You note that Muskism “speaks of humanity but warns against empathy.” What does this tension tell us about contemporary attitudes toward solidarity, care, and collective responsibility?
Musk has called empathy an exploit in the human software, which can be seen as a criticism of cross-border migration, refugee policy, and even the moderate version of the welfare state that exists in the United States.
Yet it is also helpful again to return to the factory. Fordism had many shortcomings—including dependence on carbon-driven growth—but it was also, in some ways, a philosophy of social peace. It sought a space of compromise between the demands of workers—whom Ford needed at the assembly line—worked out through collective bargaining agreements and recognition of the right to unionize.
Musk, by contrast, preaches a philosophy of social war. He refuses even this basic modern level of compromise with his own workers and has a preference for eliminating them wherever necessary. It is telling that the Gigafactory of Tesla outside Berlin is the only auto factory in Germany without a collective bargaining agreement, and that Swedish Tesla workers have been engaged in the longest labor struggle in the nation’s history.
This and many other parts of Muskism are symptomatic products of a decades-long process whereby forms of redistribution through the tax system were dismantled, regulations governing the conduct and autonomy of the wealthiest members of the corporate class were reformatted, and the ability of a few individuals to massively influence the political process has become a constitutionally protected right.

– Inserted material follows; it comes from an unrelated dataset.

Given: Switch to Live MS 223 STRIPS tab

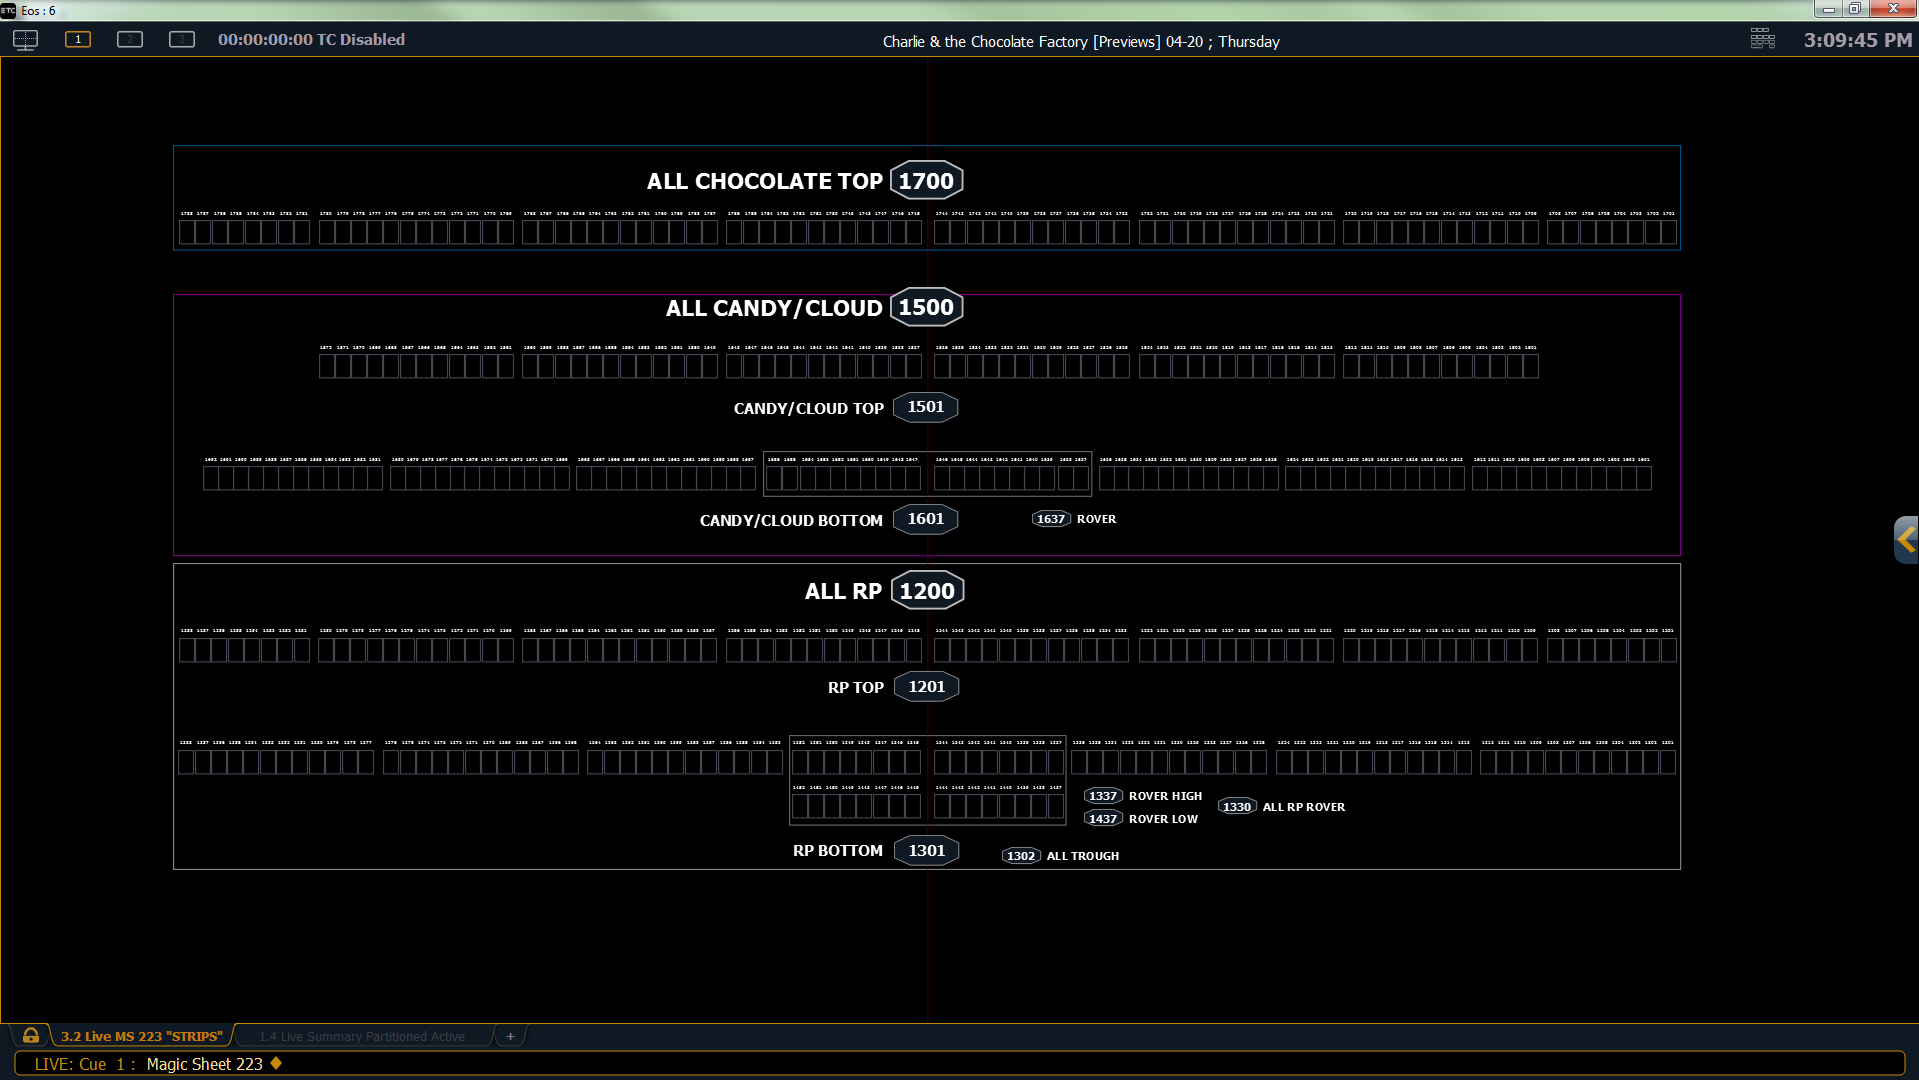Looking at the screenshot, I should [x=141, y=1036].
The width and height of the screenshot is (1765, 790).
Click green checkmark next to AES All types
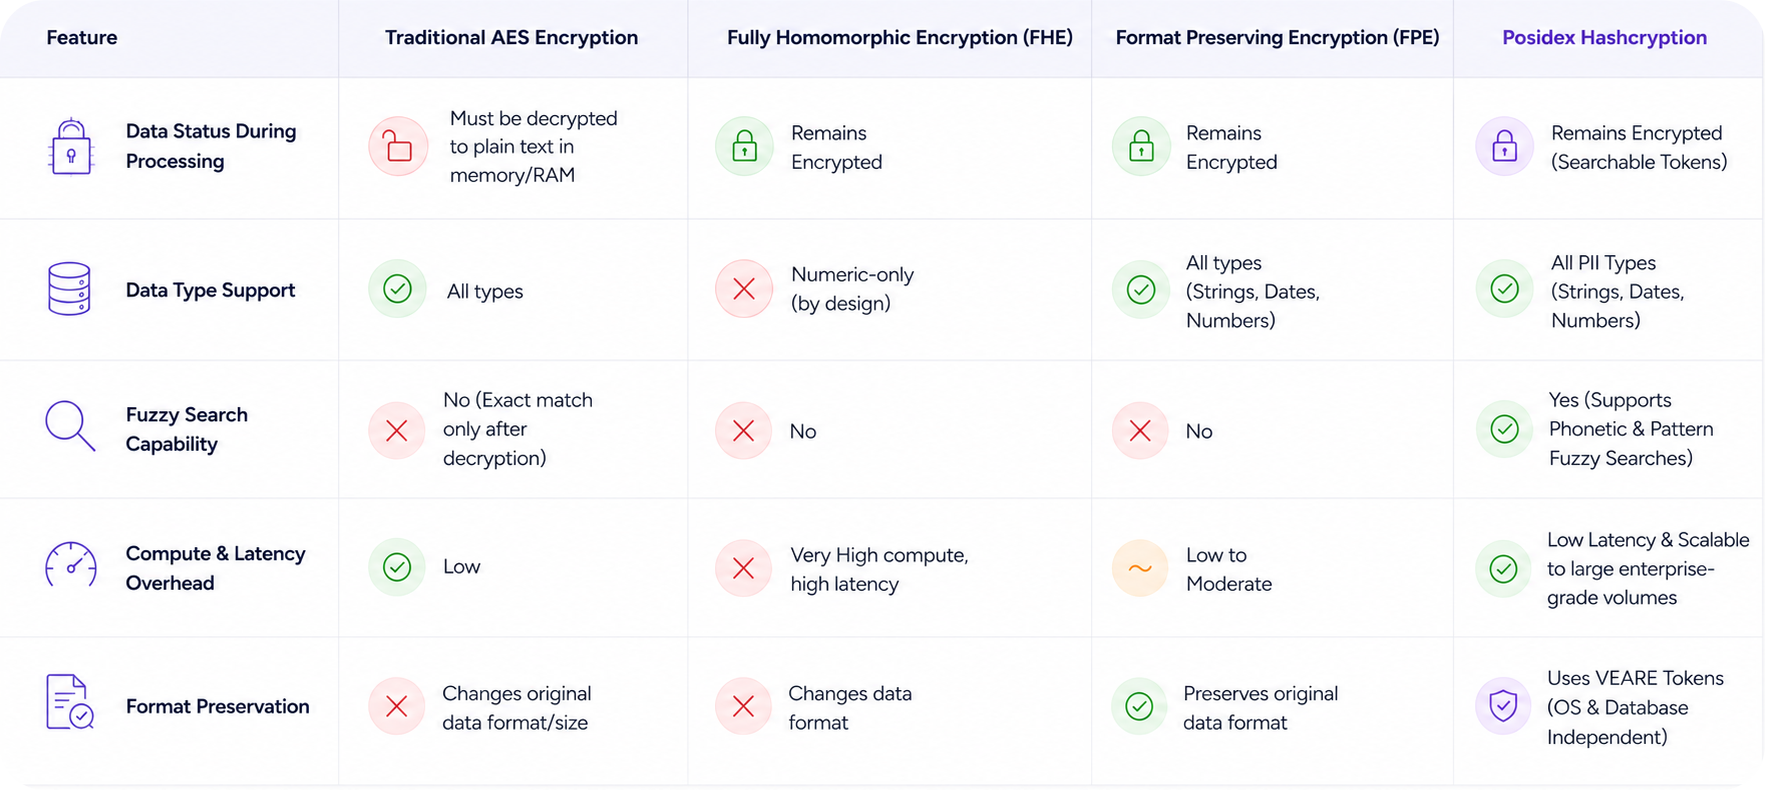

As with many things, Musk is not the cause of these processes, but he is one of the most visible—and often monstrous—symptoms.
What do you hope readers take away from Muskism?
In the book we identify the core of Muskism as the promise of sovereignty through technology that in fact cashes out as excessive dependency on private actors. The pedagogical utility of Musk is that his very exaggerated qualities make it necessary to come to terms with what it means to be dependent on the often capricious decision-making of a single erratic person now guided by a far-right worldview.
One alternative would be to simply use the kind of methods that were circulating in the Biden administration—against which Silicon Valley leaders revolted so violently—namely antitrust oversight and subjection to democratic accountability.
The second option would be to replace the functionality of the services that Musk offers: use Blue Origin instead of SpaceX, drive a Rivian instead of a Tesla, and switch from X to Bluesky.
While probably necessary remedial steps, our hope with the book is that people take the third option and see this as an opportunity to reimagine our relationship to tech altogether. It is not inevitable that we make the exchanges we have over the last two decades—swapping privacy for convenience and face-to-face interaction for the sociability of the platform designed for outrage, shock, and the sowing of further dissent.
The incursion now of generative AI into the classroom is a stark example of this. There is no such thing as pedagogy as usual when the ability to answer every question at a reasonable—even exceptional—level at any length of prose sits in everybody’s pocket. We need to ask basic questions again about what community is for, what learning is for, and how forms of civil society can make use of technologies for their own ends instead of being used for the ends of tech firm’s profit margins.